Your answer must be every line of the data that holds the string "Toggle".

RECORDS FOR THIS EXERCISE:
>>>

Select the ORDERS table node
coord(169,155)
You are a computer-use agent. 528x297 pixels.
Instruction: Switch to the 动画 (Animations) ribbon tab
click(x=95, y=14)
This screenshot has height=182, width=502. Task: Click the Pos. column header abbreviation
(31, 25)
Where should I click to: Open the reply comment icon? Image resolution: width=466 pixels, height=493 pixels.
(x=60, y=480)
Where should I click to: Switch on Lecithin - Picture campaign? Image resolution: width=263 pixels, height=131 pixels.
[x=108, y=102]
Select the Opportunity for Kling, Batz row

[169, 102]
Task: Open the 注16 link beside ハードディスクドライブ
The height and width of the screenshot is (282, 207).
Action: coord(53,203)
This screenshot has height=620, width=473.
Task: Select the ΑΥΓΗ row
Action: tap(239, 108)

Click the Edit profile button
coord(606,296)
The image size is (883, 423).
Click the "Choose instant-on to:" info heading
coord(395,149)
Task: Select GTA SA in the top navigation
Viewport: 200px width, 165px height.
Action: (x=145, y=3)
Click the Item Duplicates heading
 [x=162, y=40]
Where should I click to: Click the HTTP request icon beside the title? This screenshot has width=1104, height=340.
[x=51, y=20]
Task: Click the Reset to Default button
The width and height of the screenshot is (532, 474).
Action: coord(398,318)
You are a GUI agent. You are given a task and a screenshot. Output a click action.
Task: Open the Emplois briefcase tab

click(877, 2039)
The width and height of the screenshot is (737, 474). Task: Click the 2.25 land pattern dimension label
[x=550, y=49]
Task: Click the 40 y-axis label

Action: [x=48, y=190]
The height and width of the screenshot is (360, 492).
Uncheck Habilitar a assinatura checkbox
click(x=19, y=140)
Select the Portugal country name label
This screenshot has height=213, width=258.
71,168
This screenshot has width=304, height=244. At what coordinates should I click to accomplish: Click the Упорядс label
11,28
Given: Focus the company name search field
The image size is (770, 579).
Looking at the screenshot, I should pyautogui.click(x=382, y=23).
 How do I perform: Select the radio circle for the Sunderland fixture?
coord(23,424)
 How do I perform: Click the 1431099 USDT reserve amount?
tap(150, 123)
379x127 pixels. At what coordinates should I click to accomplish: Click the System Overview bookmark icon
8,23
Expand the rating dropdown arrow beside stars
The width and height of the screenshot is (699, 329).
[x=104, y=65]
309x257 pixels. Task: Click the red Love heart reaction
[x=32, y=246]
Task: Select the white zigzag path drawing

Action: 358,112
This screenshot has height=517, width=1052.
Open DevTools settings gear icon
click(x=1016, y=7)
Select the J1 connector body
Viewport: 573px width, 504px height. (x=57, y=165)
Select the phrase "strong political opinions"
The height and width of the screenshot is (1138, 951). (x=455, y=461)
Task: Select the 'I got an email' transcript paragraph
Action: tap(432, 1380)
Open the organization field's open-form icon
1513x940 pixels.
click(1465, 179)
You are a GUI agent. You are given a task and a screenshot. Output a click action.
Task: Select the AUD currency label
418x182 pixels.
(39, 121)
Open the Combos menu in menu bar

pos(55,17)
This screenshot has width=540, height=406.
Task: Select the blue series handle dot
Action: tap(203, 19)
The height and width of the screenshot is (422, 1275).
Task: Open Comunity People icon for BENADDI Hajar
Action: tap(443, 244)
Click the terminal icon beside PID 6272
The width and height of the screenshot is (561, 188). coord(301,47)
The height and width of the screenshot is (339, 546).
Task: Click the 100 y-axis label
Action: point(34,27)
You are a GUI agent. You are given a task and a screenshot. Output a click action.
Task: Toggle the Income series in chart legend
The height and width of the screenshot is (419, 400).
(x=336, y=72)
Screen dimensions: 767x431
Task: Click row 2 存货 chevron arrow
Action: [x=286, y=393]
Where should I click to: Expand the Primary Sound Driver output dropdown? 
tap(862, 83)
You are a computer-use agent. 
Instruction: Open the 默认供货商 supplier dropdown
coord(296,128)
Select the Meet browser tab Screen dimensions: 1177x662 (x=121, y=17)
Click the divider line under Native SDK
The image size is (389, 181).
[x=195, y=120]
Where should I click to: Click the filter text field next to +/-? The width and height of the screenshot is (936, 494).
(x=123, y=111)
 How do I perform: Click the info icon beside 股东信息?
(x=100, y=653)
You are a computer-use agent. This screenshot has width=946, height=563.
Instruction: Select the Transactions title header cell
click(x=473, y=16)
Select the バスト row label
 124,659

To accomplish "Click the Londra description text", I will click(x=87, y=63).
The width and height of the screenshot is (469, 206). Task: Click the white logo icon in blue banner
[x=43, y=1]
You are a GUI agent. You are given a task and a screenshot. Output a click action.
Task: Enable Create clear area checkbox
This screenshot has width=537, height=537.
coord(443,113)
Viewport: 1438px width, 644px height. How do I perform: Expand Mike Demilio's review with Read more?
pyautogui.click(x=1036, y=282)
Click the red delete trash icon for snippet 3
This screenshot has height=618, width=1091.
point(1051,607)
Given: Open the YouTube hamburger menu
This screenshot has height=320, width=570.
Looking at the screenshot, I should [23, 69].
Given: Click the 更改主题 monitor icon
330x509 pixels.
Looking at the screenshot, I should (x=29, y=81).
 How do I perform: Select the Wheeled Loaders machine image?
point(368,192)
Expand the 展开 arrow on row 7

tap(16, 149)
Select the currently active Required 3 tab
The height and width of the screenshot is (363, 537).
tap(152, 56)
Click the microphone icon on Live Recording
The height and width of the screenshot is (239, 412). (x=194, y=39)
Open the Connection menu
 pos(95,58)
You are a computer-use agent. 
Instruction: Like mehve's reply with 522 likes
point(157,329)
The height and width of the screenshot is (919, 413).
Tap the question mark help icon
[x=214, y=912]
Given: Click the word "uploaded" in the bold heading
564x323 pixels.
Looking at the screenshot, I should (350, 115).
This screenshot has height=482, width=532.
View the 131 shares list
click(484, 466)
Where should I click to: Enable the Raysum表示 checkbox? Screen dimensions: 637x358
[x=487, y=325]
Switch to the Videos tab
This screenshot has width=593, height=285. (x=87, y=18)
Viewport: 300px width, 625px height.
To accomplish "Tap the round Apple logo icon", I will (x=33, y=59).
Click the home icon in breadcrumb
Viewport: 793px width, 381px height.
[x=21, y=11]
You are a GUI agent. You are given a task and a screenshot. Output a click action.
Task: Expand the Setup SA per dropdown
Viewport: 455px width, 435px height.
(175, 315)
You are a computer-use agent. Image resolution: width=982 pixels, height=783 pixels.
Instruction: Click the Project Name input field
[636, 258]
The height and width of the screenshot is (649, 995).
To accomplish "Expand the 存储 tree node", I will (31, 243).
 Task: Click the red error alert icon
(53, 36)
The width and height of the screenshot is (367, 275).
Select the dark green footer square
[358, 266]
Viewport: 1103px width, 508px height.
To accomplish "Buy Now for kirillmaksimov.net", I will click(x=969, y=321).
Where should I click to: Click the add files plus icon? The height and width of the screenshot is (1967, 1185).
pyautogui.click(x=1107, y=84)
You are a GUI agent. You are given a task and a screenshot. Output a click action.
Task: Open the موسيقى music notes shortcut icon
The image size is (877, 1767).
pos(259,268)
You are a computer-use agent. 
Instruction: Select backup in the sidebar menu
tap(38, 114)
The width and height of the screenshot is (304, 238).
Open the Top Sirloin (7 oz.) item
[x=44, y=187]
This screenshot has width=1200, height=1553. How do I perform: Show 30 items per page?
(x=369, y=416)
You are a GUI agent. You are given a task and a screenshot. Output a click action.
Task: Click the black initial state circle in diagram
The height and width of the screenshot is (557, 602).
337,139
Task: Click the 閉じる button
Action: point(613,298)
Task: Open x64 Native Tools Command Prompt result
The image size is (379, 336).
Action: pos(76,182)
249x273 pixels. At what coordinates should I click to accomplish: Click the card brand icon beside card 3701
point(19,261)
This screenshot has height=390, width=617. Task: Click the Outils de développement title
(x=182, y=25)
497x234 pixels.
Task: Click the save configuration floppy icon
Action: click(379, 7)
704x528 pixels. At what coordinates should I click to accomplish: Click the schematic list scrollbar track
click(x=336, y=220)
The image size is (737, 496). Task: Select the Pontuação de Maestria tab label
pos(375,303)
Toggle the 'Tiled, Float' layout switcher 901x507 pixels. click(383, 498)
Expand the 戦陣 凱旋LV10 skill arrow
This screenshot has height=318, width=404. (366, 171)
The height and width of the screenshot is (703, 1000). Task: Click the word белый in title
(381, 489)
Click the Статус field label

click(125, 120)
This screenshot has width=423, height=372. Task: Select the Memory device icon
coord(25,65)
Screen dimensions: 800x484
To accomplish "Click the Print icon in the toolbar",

<<<

SOLUTION:
Task: Toggle the Income series in chart legend
Toggle the 'Tiled, Float' layout switcher 901x507 pixels. click(383, 498)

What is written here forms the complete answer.